Les réformes économiques ont entraîné des déséquilibres macro-économiques qui ont eu comme résultats l’inflation, la dé-régularisation des prix, le chômage et le déclin de la productivité. Les conséquences se sont reflétées dans des coûts sociaux considérables dont l’impact a été la détérioration de niveau de vie d’une grande partie de la population. Pour arrêter l’inflation et améliorer la situation financière de l’État suite à la désorganisation et à la libéralisation, il était nécessaire de mettre en place non seulement un plan de « stabilisation », mais également un système de sécurité sociale afin de compenser les risques de la transition (Kornai, 1995). Plusieurs dilemmes sont apparus ainsi. Un de ces dilemmes se réfère à l’incompatibilité entre les valeurs de l’autonomie et de l’éthique de marché et, les attitudes égalitaristes développées dans l’économie socialiste (McFalls, 1992). D’autres questions visent le rapport de causalité entre le développement économique et le processus de démocratisation politique (Przeworski, 1991). Le dilemme était ici de voir dans quelle mesure les nouvelles démocraties dépendent de leurs performances économiques, vu que l’ouverture d’une économie qui a été centralisée et planifiée à une économie de marché et la démocratisation de la sphère de décision politique peut avoir des conséquences inattendues, ces deux processus pouvant soit s’exclure ou s’obstruer mutuellement, soit se renforcer l’un l’autre (Offe, 1992 ; Greskovits, 2000).

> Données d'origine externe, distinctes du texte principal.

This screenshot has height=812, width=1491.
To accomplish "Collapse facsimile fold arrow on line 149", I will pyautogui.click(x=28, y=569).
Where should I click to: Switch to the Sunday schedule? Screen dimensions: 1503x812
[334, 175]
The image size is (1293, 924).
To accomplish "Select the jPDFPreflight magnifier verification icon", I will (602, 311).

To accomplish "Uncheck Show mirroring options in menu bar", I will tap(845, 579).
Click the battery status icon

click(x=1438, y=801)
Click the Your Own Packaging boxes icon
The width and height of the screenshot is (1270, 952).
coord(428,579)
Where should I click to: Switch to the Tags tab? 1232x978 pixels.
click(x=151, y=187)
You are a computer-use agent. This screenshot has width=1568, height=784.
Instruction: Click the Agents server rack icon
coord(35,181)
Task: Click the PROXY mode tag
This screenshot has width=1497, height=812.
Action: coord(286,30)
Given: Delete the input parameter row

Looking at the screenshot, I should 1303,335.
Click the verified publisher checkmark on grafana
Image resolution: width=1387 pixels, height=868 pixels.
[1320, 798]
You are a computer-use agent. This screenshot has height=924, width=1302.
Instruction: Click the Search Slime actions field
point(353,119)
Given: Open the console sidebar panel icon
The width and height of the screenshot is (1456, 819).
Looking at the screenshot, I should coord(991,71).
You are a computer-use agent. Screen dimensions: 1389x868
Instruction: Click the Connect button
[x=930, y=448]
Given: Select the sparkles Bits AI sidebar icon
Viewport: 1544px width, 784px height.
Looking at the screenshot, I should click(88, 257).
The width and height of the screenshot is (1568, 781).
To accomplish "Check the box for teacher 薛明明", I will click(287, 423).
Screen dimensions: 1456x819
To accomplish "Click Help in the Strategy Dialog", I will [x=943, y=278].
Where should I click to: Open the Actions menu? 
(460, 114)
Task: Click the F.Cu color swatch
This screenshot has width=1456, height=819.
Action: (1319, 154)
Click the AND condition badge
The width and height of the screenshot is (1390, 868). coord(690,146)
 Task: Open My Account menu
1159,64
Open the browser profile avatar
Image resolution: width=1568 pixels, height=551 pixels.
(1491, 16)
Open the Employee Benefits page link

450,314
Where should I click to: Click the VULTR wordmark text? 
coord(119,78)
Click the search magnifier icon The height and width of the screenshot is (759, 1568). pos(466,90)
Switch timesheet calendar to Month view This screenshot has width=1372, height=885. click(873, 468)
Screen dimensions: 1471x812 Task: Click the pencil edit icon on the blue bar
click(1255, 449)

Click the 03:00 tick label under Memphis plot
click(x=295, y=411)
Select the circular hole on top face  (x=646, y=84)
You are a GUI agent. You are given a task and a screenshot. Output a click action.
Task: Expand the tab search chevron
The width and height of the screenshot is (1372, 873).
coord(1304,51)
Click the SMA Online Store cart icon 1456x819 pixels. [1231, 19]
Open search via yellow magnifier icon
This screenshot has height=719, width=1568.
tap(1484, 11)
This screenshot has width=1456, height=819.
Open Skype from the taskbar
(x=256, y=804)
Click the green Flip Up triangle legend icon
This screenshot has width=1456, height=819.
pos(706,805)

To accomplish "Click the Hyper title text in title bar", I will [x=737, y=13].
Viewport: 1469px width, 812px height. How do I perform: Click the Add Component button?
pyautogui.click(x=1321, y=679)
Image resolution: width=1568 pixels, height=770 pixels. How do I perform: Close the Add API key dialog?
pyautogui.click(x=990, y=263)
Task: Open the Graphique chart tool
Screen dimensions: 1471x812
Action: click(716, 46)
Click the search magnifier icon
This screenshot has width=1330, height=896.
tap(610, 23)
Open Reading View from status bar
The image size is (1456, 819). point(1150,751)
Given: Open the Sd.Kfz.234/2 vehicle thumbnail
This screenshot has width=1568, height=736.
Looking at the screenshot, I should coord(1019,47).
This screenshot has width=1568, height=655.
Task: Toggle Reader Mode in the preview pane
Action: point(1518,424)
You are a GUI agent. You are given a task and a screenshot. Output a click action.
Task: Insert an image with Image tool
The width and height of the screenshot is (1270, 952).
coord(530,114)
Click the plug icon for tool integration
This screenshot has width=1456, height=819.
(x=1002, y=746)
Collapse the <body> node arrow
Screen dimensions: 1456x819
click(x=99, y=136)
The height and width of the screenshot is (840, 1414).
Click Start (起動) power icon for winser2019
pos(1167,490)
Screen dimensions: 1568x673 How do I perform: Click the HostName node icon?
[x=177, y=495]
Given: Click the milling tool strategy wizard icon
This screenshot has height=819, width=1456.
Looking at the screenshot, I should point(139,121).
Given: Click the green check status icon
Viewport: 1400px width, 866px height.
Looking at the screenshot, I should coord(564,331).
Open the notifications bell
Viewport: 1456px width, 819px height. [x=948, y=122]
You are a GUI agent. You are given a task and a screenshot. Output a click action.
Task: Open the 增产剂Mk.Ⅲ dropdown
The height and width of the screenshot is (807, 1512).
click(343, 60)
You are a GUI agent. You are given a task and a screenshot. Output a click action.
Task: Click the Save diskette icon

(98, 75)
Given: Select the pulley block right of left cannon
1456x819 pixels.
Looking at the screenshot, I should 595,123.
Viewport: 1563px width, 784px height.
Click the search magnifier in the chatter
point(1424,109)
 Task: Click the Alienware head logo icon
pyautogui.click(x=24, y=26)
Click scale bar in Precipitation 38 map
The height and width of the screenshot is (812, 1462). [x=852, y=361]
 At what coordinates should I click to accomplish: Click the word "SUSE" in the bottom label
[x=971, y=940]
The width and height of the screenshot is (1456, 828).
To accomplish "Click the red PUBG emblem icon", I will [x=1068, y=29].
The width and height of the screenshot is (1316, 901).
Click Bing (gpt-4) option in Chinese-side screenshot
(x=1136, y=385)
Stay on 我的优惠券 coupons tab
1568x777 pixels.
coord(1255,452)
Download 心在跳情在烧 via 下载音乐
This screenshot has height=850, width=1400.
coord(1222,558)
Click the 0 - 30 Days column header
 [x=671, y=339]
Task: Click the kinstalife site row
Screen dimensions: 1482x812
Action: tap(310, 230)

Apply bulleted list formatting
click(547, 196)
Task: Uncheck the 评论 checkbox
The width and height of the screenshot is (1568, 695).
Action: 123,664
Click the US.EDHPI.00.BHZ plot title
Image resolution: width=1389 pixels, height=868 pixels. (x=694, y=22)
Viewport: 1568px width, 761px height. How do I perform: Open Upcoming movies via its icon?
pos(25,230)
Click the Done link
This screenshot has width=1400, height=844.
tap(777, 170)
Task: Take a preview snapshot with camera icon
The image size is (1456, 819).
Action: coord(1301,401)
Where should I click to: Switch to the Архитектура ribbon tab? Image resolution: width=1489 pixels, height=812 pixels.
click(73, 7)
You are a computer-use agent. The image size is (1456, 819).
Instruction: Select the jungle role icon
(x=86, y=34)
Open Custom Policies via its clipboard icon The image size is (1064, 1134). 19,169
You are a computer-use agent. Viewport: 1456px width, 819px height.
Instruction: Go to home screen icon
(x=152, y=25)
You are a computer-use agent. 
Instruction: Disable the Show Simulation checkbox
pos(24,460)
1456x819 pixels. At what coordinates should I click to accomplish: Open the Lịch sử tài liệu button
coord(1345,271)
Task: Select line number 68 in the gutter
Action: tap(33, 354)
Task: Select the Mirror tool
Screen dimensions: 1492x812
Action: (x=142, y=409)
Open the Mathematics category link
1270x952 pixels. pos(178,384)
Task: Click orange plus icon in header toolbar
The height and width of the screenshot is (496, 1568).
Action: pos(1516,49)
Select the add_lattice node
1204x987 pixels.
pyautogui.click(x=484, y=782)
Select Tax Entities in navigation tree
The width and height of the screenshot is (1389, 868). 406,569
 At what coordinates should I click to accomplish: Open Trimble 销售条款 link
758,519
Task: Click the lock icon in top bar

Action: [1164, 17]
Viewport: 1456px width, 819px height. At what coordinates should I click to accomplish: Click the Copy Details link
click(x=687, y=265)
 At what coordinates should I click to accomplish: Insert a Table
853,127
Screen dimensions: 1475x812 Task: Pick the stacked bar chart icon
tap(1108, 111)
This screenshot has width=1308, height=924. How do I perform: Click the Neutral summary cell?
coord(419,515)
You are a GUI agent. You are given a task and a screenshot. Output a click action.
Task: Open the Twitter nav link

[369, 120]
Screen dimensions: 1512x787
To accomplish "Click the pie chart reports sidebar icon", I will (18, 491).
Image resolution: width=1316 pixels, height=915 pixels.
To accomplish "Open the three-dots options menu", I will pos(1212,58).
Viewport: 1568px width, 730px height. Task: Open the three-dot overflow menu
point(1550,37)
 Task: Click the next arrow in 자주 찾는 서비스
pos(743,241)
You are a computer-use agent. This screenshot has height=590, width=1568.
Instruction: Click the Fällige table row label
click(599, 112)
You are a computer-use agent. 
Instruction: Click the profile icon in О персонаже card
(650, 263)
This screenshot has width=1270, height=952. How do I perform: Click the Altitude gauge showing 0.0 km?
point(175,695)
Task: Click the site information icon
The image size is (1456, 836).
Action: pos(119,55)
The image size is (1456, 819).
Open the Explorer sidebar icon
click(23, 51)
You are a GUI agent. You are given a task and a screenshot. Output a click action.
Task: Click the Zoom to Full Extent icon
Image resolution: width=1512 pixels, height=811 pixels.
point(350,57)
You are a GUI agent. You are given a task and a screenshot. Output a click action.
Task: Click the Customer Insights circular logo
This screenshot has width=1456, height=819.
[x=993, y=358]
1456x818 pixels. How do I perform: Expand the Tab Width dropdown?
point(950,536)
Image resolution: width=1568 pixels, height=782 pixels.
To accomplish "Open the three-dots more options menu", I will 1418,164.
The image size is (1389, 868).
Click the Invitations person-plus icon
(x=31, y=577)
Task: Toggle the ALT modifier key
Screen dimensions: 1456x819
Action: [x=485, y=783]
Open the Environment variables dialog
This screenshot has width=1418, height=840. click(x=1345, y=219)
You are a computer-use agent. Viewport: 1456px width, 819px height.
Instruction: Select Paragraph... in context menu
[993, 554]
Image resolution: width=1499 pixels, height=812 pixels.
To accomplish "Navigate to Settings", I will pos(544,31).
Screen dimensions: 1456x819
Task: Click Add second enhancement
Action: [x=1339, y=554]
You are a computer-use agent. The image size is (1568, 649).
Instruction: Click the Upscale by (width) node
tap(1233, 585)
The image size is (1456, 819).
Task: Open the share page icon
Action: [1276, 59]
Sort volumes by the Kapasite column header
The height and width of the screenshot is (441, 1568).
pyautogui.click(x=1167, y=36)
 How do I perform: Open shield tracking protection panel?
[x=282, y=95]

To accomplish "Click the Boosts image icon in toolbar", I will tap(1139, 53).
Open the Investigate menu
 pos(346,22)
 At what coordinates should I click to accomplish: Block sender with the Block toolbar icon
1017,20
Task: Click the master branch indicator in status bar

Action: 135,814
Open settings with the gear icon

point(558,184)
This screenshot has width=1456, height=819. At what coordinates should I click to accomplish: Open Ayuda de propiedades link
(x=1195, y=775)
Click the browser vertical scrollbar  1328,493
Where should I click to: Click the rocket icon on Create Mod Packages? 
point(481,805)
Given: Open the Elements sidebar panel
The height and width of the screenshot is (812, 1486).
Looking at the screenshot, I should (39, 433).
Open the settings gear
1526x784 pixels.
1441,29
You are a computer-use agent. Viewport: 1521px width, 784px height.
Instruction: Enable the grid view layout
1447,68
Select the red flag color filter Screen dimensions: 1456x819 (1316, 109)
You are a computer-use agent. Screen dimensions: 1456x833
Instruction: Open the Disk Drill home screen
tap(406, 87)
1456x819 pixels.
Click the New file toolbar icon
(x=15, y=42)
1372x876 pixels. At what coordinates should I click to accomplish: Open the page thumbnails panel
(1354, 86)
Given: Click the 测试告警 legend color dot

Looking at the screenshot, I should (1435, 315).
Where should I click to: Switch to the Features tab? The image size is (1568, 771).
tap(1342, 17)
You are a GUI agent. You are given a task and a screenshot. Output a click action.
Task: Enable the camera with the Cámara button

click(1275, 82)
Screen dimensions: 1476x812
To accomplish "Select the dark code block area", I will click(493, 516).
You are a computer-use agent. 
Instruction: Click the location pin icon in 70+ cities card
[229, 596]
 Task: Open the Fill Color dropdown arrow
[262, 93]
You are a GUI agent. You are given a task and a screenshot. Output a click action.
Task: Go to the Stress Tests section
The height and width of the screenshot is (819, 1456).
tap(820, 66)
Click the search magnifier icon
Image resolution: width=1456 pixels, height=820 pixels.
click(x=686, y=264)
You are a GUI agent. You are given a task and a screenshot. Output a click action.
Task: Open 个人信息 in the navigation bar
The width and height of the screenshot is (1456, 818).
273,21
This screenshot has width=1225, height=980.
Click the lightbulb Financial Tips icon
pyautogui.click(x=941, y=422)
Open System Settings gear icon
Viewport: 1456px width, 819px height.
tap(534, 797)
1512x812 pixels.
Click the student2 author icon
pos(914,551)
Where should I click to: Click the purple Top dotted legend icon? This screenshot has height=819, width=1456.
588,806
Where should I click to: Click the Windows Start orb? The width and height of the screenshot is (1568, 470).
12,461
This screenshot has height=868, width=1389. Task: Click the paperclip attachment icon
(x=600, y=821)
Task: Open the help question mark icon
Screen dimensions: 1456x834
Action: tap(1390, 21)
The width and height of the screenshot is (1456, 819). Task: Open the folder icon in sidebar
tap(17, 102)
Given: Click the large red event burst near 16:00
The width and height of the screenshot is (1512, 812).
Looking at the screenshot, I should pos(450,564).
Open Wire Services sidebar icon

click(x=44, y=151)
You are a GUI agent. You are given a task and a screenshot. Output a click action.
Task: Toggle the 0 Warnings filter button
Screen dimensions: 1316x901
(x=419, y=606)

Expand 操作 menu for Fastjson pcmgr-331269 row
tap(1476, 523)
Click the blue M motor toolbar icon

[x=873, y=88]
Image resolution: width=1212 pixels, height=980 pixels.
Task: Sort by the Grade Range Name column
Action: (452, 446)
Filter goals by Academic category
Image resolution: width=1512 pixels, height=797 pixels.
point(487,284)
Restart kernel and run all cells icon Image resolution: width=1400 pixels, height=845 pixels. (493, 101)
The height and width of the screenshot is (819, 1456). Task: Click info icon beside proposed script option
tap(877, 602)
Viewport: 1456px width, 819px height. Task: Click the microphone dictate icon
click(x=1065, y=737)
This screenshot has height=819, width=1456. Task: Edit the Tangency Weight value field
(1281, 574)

1.3.1.4 La dépendance face au passé

Les approches de la modernisation, de la démocratisation tout comme les approches concernant les réformes économiques ont été vivement critiquées parce qu’elles mettent peu d’accent sur les particularités locales historiques, culturelles, identitaires, des pays concernés. C’est dans ce contexte qu’un autre type d’analyse des transformations postcommunistes s’est développé : la dépendance du passé (path dependance). Inscrite dans une perspective critique face aux théories mises de l’avant dans le cadre de la transitologie, la path dependance vise à identifier les facteurs internes, hérités du régime antérieur, qui sont considérés comme

déterminants pour la reconfiguration institutionnelle et le comportement des acteurs durant la période qui suit la chute du régime communiste. Dans le contexte de l’Europe de l’Est, les conditions sociales, économiques et culturelles spécifiques à chaque pays, conjugués avec les facteurs de pression externe, ont configuré des modèles différents de développement. Il s’agit ainsi d’une pluralité de transitions (Bunce, 2000)28 dépendantes chacune de particularités

locales (Dobry, 2000).

L’approche de la path dependance a fait l’objet de nombreuses critiques, surtout dans les études qui transgressent les cadres nationaux et qui placent les changements dans le contexte international de la globalisation ou de l’européanisation (Forest et Mink, 2004). Ce modèle explicatif a été considéré aussi inadéquat en raison des difficultés d’établir et d’identifier des critères pour la sélection des éléments du passé qui peut être présumé à se perpétuer durant les processus de transition (Cîrstocea, 2005). D’autres critiques font référence au caractère empirique de ces recherches; en se limitant à des études inductives leur portée théorique générale reste limitée.